=== Text block ===

On Sat, Jun 25, 2005 at 03:18:01PM +0200, Martin Costabel wrote:
> Richard Cobbe wrote:
> >On Thu, Jun 23, 2005 at 01:23:29PM -0400, Robert Froese wrote:
> >
> >>Hi all,
> >>
> >>I installed the package xemacs to use with ess and R on my 
> >>tiger-upgraded powerbook today.  And it wouldn't work with my old 
> >>init.el because initialization hung with "Cannot open load file: 
> >>pending-del".
> >>
> >>It seems that there are some required xemacs packages that aren't 
> >>installed with the fink xemacs package.  It took a while, but I 
> >>eventually found out that pending-del is part of the xemacs pc package. 
> >>After some time I found an xemacs ftp site that would work and after 
> >>installing the pc package, and a resart, surprise: there was a new 
> >>package that was required but not included.
> 
> "Required" depends on the user.
> 
> >I suspect that the Fink package xemacs-sumo-pkg will take care of
> >installing just about all of the necessary xemacs packages.
> >
> >I don't know why the maintainers decided to keep this a separate Fink
> >package, so I won't try to argue otherwise.
> 
> Same reason why the maintainers of XEmacs itself decided to package this 
> separately and not to include it in the standard XEmacs distribution: 
> Because it is HUGE. And you don't need it. I have been using Fink's 
> xemacs for years on various machines without ever installing sumo. 
> XEmacs has its own package manager system which I prefer to a huge Fink 
> package which would not only install a bunch of stuff that I never need, 
> but would also never be completely up-to-date. I prefer the flexibility 
> that we have right now.

===

Directive 1: Reproduce the part of the XEmacs email thread starting at "On Sat, Jun" and ending at "xemacs pc package.", substituting "laptop" for "powerbook".
Directive 2: According to the XEmacs email thread, which xemacs package is pending-del part of?

=== Given material ===

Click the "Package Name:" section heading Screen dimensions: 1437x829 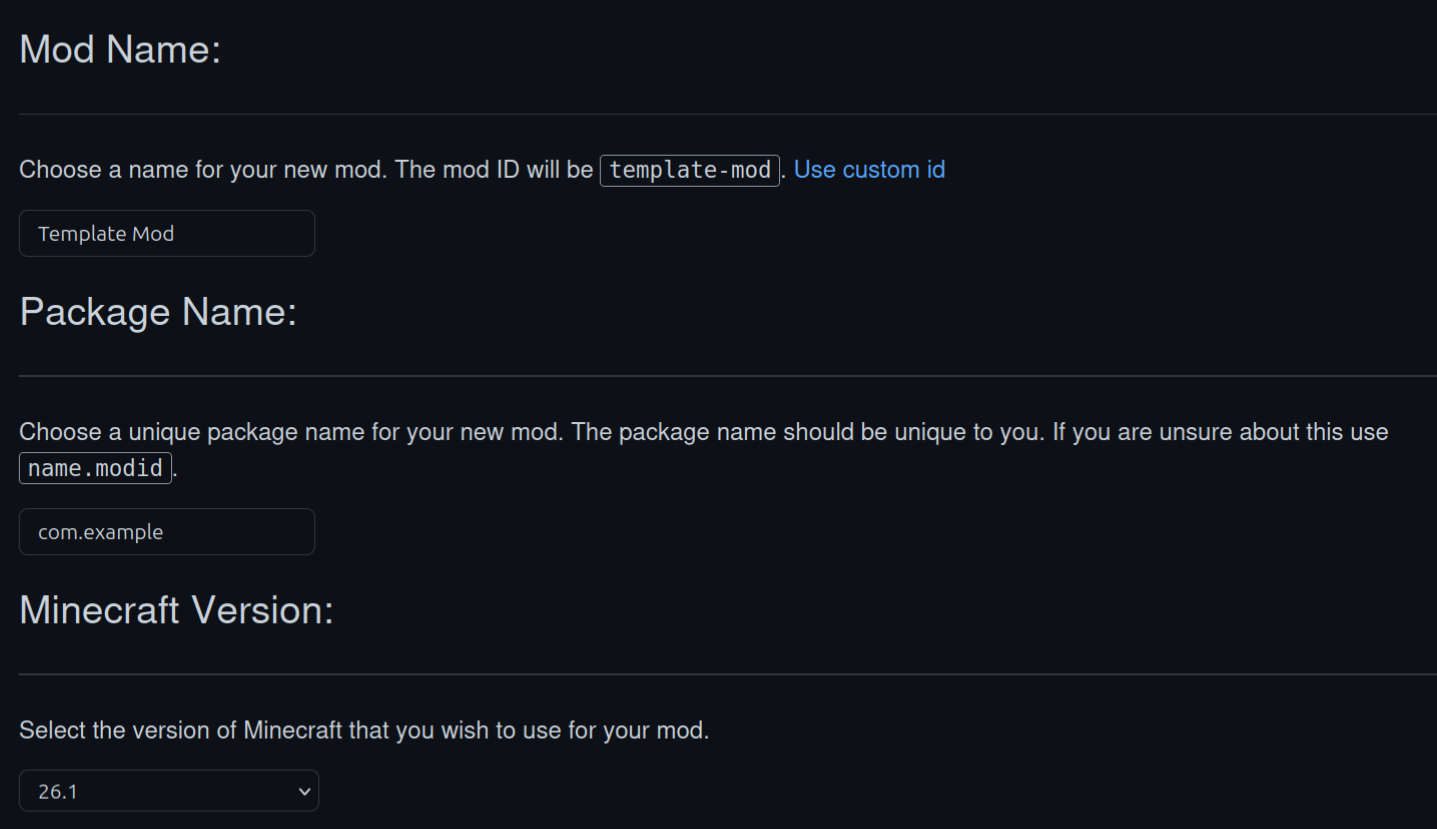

===

Solution 1:
On Sat, Jun 25, 2005 at 03:18:01PM +0200, Martin Costabel wrote:
> Richard Cobbe wrote:
> >On Thu, Jun 23, 2005 at 01:23:29PM -0400, Robert Froese wrote:
> >
> >>Hi all,
> >>
> >>I installed the package xemacs to use with ess and R on my 
> >>tiger-upgraded laptop today.  And it wouldn't work with my old 
> >>init.el because initialization hung with "Cannot open load file: 
> >>pending-del".
> >>
> >>It seems that there are some required xemacs packages that aren't 
> >>installed with the fink xemacs package.  It took a while, but I 
> >>eventually found out that pending-del is part of the xemacs pc package.

Solution 2: The xemacs pc package.